WHAT THE TASK ASKS:
Find each line in the data below that contains the string "pyautogui" and copy those lines. The match is case-sensitive.

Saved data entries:
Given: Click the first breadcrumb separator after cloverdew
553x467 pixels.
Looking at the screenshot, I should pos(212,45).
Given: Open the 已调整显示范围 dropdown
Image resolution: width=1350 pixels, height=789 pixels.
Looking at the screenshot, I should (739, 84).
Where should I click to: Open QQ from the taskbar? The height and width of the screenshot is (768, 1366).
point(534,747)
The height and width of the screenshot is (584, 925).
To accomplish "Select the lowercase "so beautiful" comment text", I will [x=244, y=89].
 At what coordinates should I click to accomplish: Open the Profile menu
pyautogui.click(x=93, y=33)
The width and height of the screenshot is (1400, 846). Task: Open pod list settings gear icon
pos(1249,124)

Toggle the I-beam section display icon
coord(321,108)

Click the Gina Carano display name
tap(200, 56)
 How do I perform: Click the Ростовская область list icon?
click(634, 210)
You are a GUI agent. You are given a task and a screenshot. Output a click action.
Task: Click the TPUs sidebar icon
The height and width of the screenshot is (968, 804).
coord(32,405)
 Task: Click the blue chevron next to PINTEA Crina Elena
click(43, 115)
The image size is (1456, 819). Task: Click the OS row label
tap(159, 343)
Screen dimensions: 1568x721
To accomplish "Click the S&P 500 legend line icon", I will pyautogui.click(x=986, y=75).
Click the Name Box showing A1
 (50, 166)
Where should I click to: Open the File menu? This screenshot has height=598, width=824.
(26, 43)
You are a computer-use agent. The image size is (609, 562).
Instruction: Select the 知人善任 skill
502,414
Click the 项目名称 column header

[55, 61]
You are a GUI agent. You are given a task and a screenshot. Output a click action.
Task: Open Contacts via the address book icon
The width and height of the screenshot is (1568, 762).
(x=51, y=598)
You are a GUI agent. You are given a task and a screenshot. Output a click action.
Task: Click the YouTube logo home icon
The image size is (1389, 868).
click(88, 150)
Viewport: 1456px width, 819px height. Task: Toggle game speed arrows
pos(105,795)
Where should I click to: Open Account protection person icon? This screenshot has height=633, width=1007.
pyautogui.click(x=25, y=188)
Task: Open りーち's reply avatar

EXERCISE RESULT:
pyautogui.click(x=93, y=33)
To accomplish "Click the S&P 500 legend line icon", I will pyautogui.click(x=986, y=75).
pyautogui.click(x=25, y=188)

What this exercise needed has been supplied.